▸ AIM OF THE EXERCISE
Every entry below should be printed exactly.

⁂

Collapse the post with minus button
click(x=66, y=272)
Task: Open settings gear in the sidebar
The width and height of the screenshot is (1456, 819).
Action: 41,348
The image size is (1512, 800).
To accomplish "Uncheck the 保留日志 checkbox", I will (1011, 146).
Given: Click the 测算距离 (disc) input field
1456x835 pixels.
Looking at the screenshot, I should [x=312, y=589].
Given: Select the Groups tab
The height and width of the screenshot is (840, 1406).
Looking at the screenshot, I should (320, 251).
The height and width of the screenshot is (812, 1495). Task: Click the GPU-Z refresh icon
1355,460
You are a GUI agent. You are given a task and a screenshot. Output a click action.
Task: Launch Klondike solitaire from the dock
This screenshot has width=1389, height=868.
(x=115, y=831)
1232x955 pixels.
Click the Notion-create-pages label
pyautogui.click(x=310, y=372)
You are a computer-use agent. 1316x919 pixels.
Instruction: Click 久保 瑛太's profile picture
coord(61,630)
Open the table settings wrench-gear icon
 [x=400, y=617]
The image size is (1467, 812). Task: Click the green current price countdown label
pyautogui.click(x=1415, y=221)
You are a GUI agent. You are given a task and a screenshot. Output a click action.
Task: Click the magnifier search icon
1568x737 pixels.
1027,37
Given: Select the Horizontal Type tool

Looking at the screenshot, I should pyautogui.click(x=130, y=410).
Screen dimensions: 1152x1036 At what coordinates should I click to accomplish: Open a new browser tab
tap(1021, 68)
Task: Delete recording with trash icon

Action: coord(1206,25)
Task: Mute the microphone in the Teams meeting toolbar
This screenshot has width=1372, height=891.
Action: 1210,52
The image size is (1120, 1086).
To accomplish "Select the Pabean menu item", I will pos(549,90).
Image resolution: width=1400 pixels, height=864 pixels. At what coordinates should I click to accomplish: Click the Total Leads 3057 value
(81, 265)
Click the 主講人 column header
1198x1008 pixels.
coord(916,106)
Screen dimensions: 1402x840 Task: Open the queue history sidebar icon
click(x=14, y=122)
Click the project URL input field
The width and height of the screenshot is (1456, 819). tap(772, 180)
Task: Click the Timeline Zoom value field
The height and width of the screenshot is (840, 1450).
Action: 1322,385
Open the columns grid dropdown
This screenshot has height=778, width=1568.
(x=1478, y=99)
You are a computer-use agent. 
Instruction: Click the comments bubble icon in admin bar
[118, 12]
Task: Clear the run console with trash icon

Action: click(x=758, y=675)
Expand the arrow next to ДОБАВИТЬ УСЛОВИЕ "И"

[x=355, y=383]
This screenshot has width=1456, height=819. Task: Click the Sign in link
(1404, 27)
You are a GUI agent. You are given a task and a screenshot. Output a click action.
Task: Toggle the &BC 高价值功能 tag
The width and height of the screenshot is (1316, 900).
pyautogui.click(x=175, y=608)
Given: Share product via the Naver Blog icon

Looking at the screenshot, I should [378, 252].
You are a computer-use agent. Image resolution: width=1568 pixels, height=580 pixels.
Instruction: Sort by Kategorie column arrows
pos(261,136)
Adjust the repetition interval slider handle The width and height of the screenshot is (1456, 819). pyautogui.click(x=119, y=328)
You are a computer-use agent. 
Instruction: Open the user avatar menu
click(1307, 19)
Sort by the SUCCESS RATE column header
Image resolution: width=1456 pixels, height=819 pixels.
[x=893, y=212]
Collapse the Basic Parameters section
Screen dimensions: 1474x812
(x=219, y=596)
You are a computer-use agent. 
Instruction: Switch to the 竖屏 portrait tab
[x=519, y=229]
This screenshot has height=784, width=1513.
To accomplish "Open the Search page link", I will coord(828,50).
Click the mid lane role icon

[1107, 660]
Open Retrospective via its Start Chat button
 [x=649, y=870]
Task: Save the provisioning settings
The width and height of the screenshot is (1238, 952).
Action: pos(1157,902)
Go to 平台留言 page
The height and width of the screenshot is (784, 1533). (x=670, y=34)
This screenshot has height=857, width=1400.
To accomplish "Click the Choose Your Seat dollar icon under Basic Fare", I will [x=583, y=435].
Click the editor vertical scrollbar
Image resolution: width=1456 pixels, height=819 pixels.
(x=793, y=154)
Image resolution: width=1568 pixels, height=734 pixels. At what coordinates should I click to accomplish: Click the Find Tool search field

⁂

▸ ANSWER SPACE
Collapse the post with minus button
click(x=66, y=272)
Task: Open settings gear in the sidebar
The width and height of the screenshot is (1456, 819).
Action: 41,348
The image size is (1512, 800).
To accomplish "Uncheck the 保留日志 checkbox", I will (1011, 146).
Given: Click the 测算距离 (disc) input field
1456x835 pixels.
Looking at the screenshot, I should [x=312, y=589].
Given: Select the Groups tab
The height and width of the screenshot is (840, 1406).
Looking at the screenshot, I should (320, 251).
The height and width of the screenshot is (812, 1495). Task: Click the GPU-Z refresh icon
1355,460
You are a GUI agent. You are given a task and a screenshot. Output a click action.
Task: Launch Klondike solitaire from the dock
This screenshot has width=1389, height=868.
(x=115, y=831)
1232x955 pixels.
Click the Notion-create-pages label
pyautogui.click(x=310, y=372)
You are a computer-use agent. 1316x919 pixels.
Instruction: Click 久保 瑛太's profile picture
coord(61,630)
Open the table settings wrench-gear icon
 [x=400, y=617]
The image size is (1467, 812). Task: Click the green current price countdown label
pyautogui.click(x=1415, y=221)
You are a GUI agent. You are given a task and a screenshot. Output a click action.
Task: Click the magnifier search icon
1568x737 pixels.
1027,37
Given: Select the Horizontal Type tool

Looking at the screenshot, I should pyautogui.click(x=130, y=410).
Screen dimensions: 1152x1036 At what coordinates should I click to accomplish: Open a new browser tab
tap(1021, 68)
Task: Delete recording with trash icon

Action: coord(1206,25)
Task: Mute the microphone in the Teams meeting toolbar
This screenshot has width=1372, height=891.
Action: 1210,52
The image size is (1120, 1086).
To accomplish "Select the Pabean menu item", I will pos(549,90).
Image resolution: width=1400 pixels, height=864 pixels. At what coordinates should I click to accomplish: Click the Total Leads 3057 value
(81, 265)
Click the 主講人 column header
1198x1008 pixels.
coord(916,106)
Screen dimensions: 1402x840 Task: Open the queue history sidebar icon
click(x=14, y=122)
Click the project URL input field
The width and height of the screenshot is (1456, 819). tap(772, 180)
Task: Click the Timeline Zoom value field
The height and width of the screenshot is (840, 1450).
Action: 1322,385
Open the columns grid dropdown
This screenshot has height=778, width=1568.
(x=1478, y=99)
You are a computer-use agent. 
Instruction: Click the comments bubble icon in admin bar
[118, 12]
Task: Clear the run console with trash icon

Action: click(x=758, y=675)
Expand the arrow next to ДОБАВИТЬ УСЛОВИЕ "И"

[x=355, y=383]
This screenshot has width=1456, height=819. Task: Click the Sign in link
(1404, 27)
You are a GUI agent. You are given a task and a screenshot. Output a click action.
Task: Toggle the &BC 高价值功能 tag
The width and height of the screenshot is (1316, 900).
pyautogui.click(x=175, y=608)
Given: Share product via the Naver Blog icon

Looking at the screenshot, I should [378, 252].
You are a computer-use agent. Image resolution: width=1568 pixels, height=580 pixels.
Instruction: Sort by Kategorie column arrows
pos(261,136)
Adjust the repetition interval slider handle The width and height of the screenshot is (1456, 819). pyautogui.click(x=119, y=328)
You are a computer-use agent. 
Instruction: Open the user avatar menu
click(1307, 19)
Sort by the SUCCESS RATE column header
Image resolution: width=1456 pixels, height=819 pixels.
[x=893, y=212]
Collapse the Basic Parameters section
Screen dimensions: 1474x812
(x=219, y=596)
You are a computer-use agent. 
Instruction: Switch to the 竖屏 portrait tab
[x=519, y=229]
This screenshot has height=784, width=1513.
To accomplish "Open the Search page link", I will coord(828,50).
Click the mid lane role icon

[1107, 660]
Open Retrospective via its Start Chat button
 [x=649, y=870]
Task: Save the provisioning settings
The width and height of the screenshot is (1238, 952).
Action: pos(1157,902)
Go to 平台留言 page
The height and width of the screenshot is (784, 1533). (x=670, y=34)
This screenshot has height=857, width=1400.
To accomplish "Click the Choose Your Seat dollar icon under Basic Fare", I will [x=583, y=435].
Click the editor vertical scrollbar
Image resolution: width=1456 pixels, height=819 pixels.
(x=793, y=154)
Image resolution: width=1568 pixels, height=734 pixels. At what coordinates should I click to accomplish: Click the Find Tool search field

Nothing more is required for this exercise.